§ **Description of the task**: Search the entries for the word "agent". Copy every line where it turns up.

§ **Material provided**:
○ ○ ○ ○ ○ ○ ○

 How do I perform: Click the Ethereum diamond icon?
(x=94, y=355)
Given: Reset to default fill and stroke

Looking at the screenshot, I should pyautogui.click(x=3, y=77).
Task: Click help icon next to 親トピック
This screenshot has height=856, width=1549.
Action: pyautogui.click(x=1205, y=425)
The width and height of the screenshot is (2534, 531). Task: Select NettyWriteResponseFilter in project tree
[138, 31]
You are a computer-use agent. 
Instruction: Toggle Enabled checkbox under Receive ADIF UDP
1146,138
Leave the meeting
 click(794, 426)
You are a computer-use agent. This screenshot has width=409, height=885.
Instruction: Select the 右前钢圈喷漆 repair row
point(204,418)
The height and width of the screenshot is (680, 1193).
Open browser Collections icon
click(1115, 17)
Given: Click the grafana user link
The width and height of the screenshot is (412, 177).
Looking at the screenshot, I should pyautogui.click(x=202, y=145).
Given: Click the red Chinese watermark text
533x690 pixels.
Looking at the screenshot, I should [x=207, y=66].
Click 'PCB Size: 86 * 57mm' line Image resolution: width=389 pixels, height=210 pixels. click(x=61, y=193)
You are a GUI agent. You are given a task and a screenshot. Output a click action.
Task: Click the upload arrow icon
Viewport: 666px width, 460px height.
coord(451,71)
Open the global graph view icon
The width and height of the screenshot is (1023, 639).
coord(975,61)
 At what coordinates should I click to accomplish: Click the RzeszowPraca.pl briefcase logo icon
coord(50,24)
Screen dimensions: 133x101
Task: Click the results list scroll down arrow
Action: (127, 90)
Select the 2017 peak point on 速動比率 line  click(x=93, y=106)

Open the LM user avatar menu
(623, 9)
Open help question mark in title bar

○ ○ ○ ○ ○ ○ ○

§ **Solution**:
You are a computer-use agent. 
You are a computer-use agent. This screenshot has width=409, height=885.
You are a GUI agent. You are given a task and a screenshot. Output a click action.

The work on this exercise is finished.